The 350th Spectrum Warfare Wing is an active United States Air Force organization.  It was activated in 2021 at Eglin Air Force Base, Florida.  The wing is responsible for delivering electromagnetic spectrum capabilities to 69 United States and foreign electromagnetic warfare systems. Additionally, the wing is responsible for electromagnetic warfare reprogramming, modeling and simulation and assessments.

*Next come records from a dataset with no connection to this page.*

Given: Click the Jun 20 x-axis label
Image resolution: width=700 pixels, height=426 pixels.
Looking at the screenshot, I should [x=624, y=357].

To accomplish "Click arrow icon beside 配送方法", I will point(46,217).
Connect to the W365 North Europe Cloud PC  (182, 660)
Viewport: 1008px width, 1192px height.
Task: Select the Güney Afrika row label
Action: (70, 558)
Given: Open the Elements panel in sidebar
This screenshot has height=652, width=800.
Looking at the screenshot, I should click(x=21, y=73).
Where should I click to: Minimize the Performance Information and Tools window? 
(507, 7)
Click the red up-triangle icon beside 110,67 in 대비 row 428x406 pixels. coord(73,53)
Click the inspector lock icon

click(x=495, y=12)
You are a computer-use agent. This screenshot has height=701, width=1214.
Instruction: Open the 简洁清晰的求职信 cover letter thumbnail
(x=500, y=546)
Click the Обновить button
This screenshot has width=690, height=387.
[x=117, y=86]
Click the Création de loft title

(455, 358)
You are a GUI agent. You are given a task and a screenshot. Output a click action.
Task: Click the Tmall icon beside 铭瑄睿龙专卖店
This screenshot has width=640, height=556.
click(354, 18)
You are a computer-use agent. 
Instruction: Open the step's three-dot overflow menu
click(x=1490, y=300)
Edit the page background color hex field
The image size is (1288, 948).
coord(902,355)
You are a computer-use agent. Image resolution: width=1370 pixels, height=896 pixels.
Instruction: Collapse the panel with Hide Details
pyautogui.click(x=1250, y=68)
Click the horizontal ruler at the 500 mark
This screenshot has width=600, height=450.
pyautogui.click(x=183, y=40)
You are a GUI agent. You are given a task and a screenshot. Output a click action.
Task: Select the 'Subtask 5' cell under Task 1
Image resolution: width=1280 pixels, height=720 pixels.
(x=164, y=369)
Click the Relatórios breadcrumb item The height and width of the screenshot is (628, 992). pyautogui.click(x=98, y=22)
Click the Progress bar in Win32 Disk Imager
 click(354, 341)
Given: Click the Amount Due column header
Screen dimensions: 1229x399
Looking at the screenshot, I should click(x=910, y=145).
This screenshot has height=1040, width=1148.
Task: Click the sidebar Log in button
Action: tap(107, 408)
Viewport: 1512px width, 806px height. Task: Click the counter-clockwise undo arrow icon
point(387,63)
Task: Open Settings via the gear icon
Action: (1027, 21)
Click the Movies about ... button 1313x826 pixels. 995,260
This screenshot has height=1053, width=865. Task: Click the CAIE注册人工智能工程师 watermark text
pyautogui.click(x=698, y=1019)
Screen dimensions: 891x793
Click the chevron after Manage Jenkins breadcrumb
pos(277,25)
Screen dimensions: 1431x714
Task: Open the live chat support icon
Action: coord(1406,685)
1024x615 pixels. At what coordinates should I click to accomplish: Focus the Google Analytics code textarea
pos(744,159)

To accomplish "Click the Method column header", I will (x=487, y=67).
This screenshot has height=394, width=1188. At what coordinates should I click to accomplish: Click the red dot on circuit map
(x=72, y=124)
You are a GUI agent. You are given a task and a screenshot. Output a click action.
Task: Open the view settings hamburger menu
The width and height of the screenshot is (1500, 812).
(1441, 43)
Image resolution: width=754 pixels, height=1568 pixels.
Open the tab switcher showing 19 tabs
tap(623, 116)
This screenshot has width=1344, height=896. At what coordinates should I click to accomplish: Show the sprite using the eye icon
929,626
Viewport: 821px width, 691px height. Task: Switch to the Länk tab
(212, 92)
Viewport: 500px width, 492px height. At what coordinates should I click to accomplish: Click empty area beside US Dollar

Previously, as the 350th Electronic Systems Wing it developed, acquired, fielded, and sustained systems for C2, ISR and communication capabilities for Air Force, joint and coalition operations. It serviced five major commands, three U.S. services, seven combatant commanders, three national agencies, NORAD and NATO. The 350th executed $14 billion in programs.

History
The 350th Spectrum Warfare Wing, formerly the Command and Control, Intelligence, Surveillance and Reconnaissance Systems Wing, traces its history back to the early establishment of information superiority in the United States Army Air Forces. The newly defined role of the aircraft for reconnaissance purposes resulted in the birth of multiple observation groups in the Army Air Forces.

World War II
The 26th Observation Group, the direct predecessor of the 350th, was activated 1 September 1941, and assigned to the First Air Force. The group, stationed at Fort Devens, Massachusetts, flew various types of missions, including photographic, reconnaissance, tow target, and coast artillery spotting. This was done in cooperation with units along the Eastern seaboard.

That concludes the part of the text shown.